I forgot about Brussels Sprouts.  I started eating those last year when they were in season, roasted in the oven with olive oil and garlic.  Afterward, I would season them with salt and pepper.  When they are back in season, I'm going to hit the local Farmer's Market for some.


----------



## BrotherJ (May 11, 2018)

Brussels Sprouts are ****ing awesome. I cook them on high heat on the grill in a cast iron skillet with olive oil, lemons, salt and pepper. I like to burn them slightly. Could eat them all day every day.


----------



## OniGreco (May 14, 2018)

I cook my brussels the same way, bomb AF. I'll grate some parmesean and add some balsamic vingarette reduction sauce. Old restauraunt recipe.

And, yeah, ill still continue to have broccoli as a staple, I just see everywhere as a go to staple.


----------



## Intense (May 15, 2018)

I’ll eat broccoli if it’s there. But prefer something easily digesting like spinach when bulking. 


On a cut broccoli can be useful for feeling full and for the fiber. At least for me.


----------



## Lab Lady (May 15, 2018)

Broccoli is a definitely a great superfood. Nutrient packed. Broccoli sprouts in shakes has a lot of mental benefits as well.


----------



## PillarofBalance (May 15, 2018)

Lab Lady said:


> Broccoli is a definitely a great superfood. Nutrient packed. Broccoli sprouts in shakes has a lot of mental benefits as well.

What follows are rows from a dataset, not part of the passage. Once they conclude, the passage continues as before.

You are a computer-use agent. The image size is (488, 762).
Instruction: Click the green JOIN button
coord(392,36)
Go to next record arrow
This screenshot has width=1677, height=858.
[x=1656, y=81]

What qualifies as a superfood


----------



## Seeker (May 15, 2018)

PillarofBalance said:


> What qualifies as a superfood



must be all the mental benefits.


----------



## jennerrator (May 15, 2018)

Here we go........LOL


----------



## Lab Lady (May 15, 2018)

That's exaclty how I like my brussels, slightly burnt on edges...yummy!


----------